WWW2026
AHBid: An Adaptable Hierarchical Bidding Framework for Cross-Channel Advertising
Xinxin Yang, Yangyang Tang, Yikun Zhou, Yaolei Liu, Yun Li, Bo Yang
摘要
In online advertising, the inherent complexity and dynamic nature of advertising environments necessitate the use of auto-bidding services to assist advertisers in bid optimization. The complexity escalates in multi-channel scenarios, where effective allocation of budgets and constraints across channels with distinct behavioral patterns becomes critical for optimizing return on investment. Current approaches predominantly employ either optimization-based strategies or reinforcement learning (RL) techniques.
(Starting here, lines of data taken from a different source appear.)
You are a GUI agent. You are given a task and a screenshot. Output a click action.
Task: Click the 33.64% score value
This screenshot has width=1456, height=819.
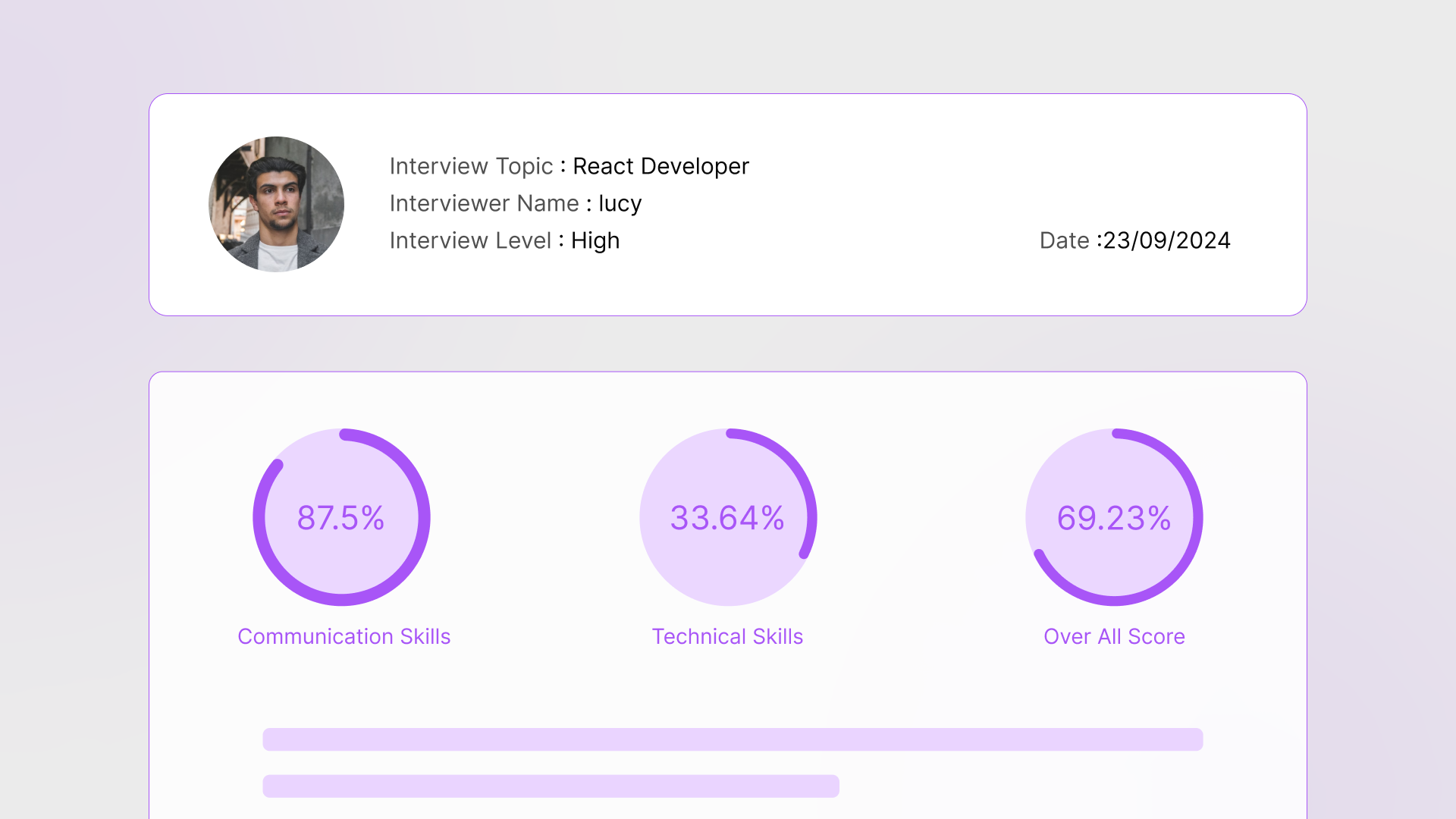tap(727, 516)
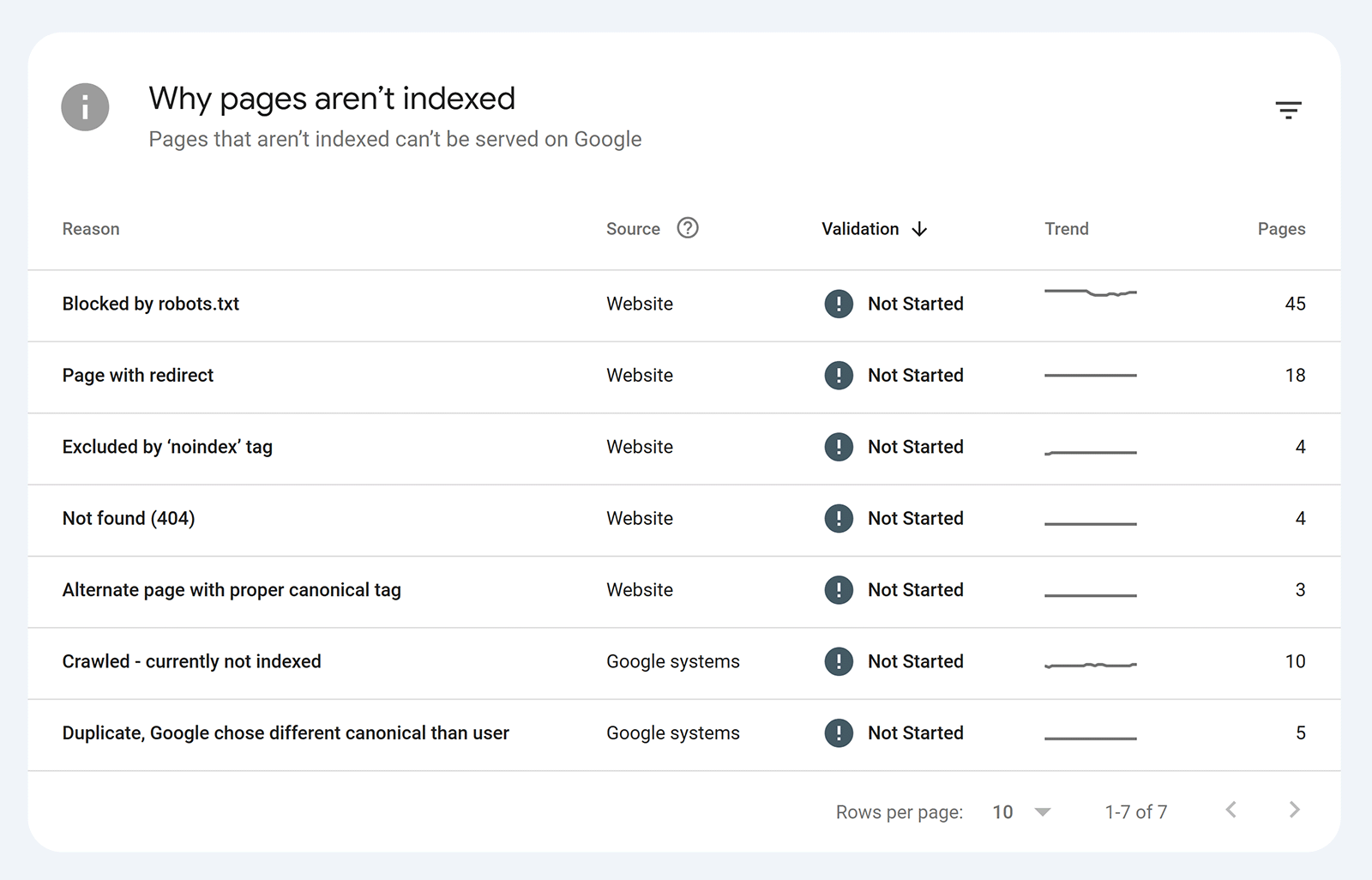
Task: Open the Alternate page with proper canonical tag report
Action: [232, 589]
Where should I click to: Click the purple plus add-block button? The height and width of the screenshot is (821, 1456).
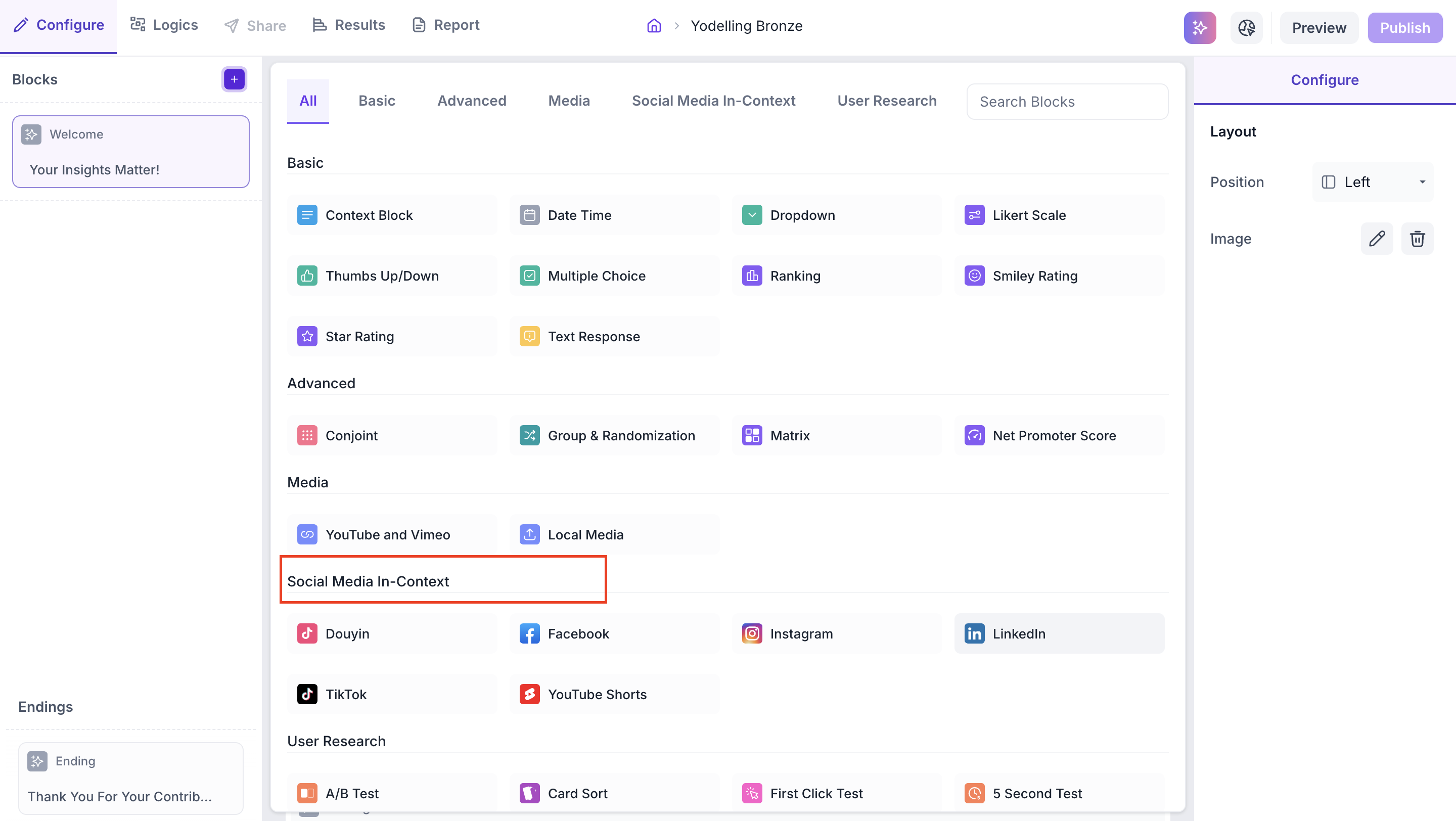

However, optimization-based methods lack the flexibility to adapt to dynamic market conditions, while RL-based approaches struggle to capture essential historical dependencies and observational patterns within the constraints of Markov Decision Process (MDP) frameworks. To address these limitations, we propose AHBid, an Adaptable Hierarchical Bidding framework that integrates generative planning with real-time control. The framework employs a high-level generative planner utilizing diffusion models to dynamically allocate budgets and constraints through effective capture of historical context and temporal patterns. We introduce a constraint enforcement mechanism to ensure compliance with specified constraints, complemented by a trajectory refinement mechanism that enhances adaptability to environmental changes through historical data utilization. The system further incorporates a control-based bidding algorithm that synergistically combines historical knowledge with real-time information, significantly improving both adaptability and operational efficacy. Extensive experiments are conducted using both large-scale offline datasets and online A/B tests, demonstrating the effectiveness of AHBid by yielding a 13.57% increase in overall return compared to existing baselines. CCS Concepts • Information systems → Computational advertising.